La Liguria, purtroppo, come numerose altre realtà, sta risentendo pesantemente delle ripercussioni legate a questa problematica. A Ventimiglia, per esempio, è un problema contingente quotidiano perché da lì insiste quel flusso che non vuole rimanere nel nostro paese ma semplicemente transitare per andare poi in altre destinazioni europee.
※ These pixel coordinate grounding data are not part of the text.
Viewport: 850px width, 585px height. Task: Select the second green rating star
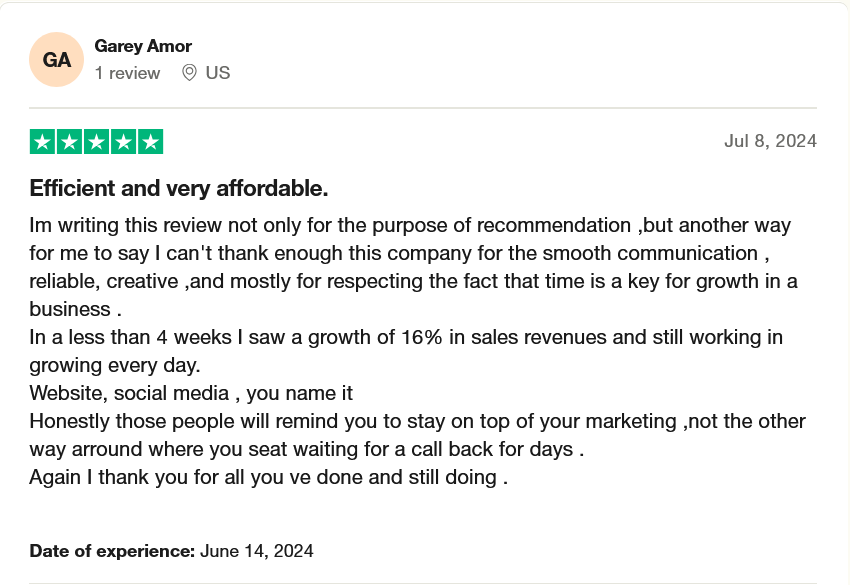pyautogui.click(x=69, y=142)
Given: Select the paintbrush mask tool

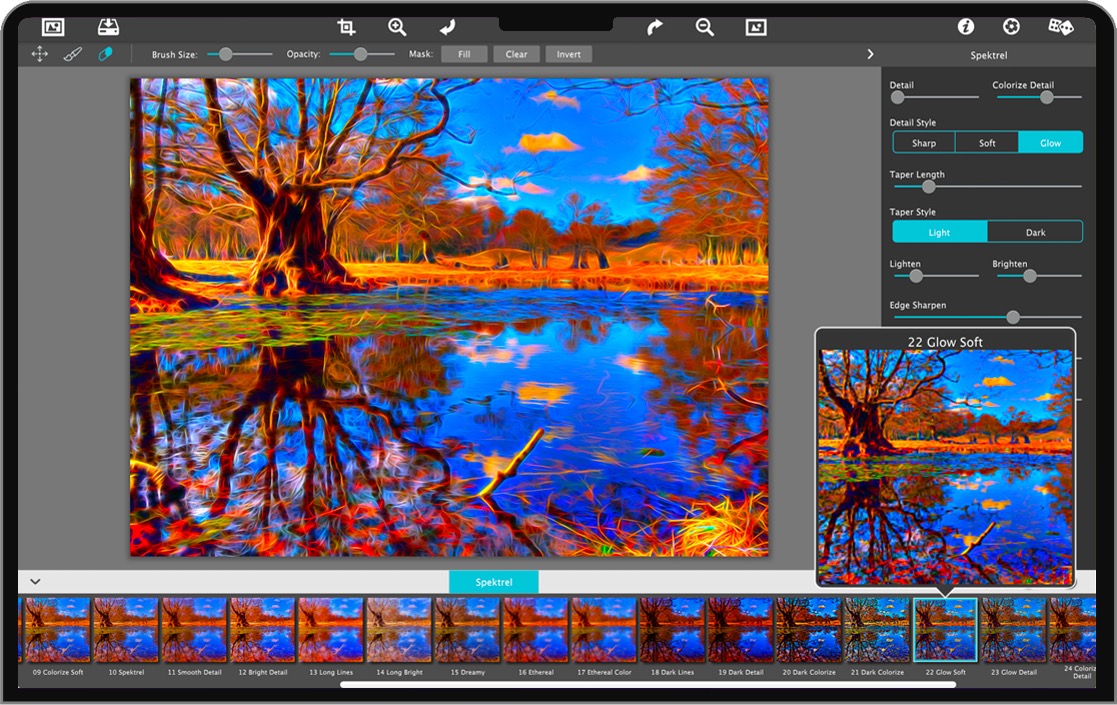Looking at the screenshot, I should (x=72, y=54).
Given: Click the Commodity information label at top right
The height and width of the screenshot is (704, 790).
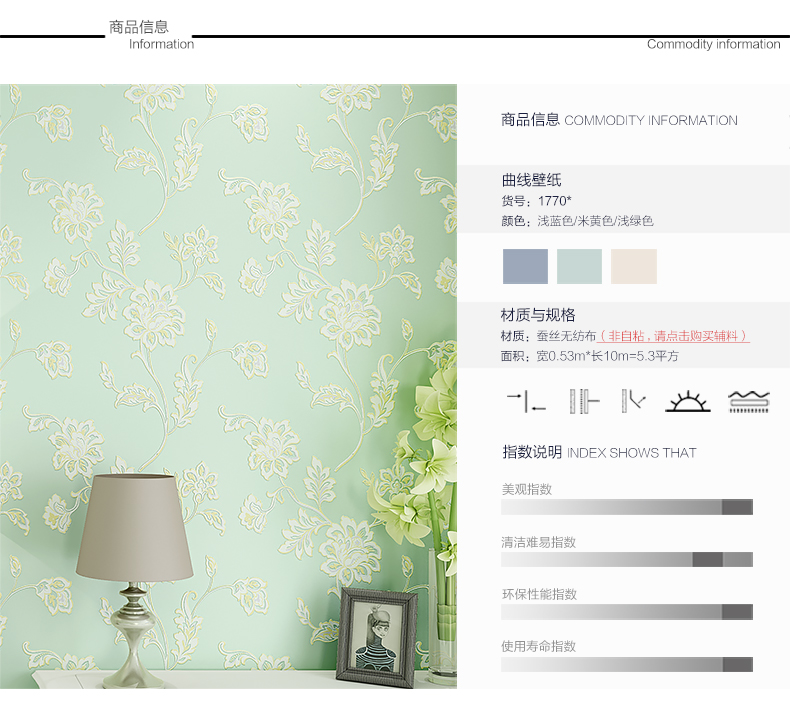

La frontiera con la Francia però è off limits ed allora, come al solito, il problema si ripercuote sulle donne e sugli uomini in divisa che, oltre a vigilare la terra di confine per mantenere sotto il profilo dell’Ordine Pubblico la situazione tranquilla, devono anche vigilare sulle tratte autostradali o sugli snodi ferroviari per cercare di evitare tragedie come nel recente passato con immigrati che, nel disperato tentativo di varca il confine con ogni mezzo, vengono accidentalmente travolti ed uccisi poiché non visti mentre camminavano lungo la ferrovia o il tratto autostradale o la strada lungo nei pressi del campo profughi.

Non è poi più accettabile che per gestire questa continua emergenza numerosi poliziotti liguri vengano quotidianamente inviati in missioni nelle regioni del Sud del nostro Paese, dove avvengono gli sbarchi, per svolgere li il loro servizio con un’inevitabile aggravio delle spese dei contribuenti nonché una significativa diminuzione degli standard di sicurezza delle nostre città che, molto spesso, hanno persino difficoltà a garantire sul territorio un numero di pattuglie sufficiente ed idoneo per garantire la sicurezza e riuscire a fare una buona prevenzione come si dovrebbe”.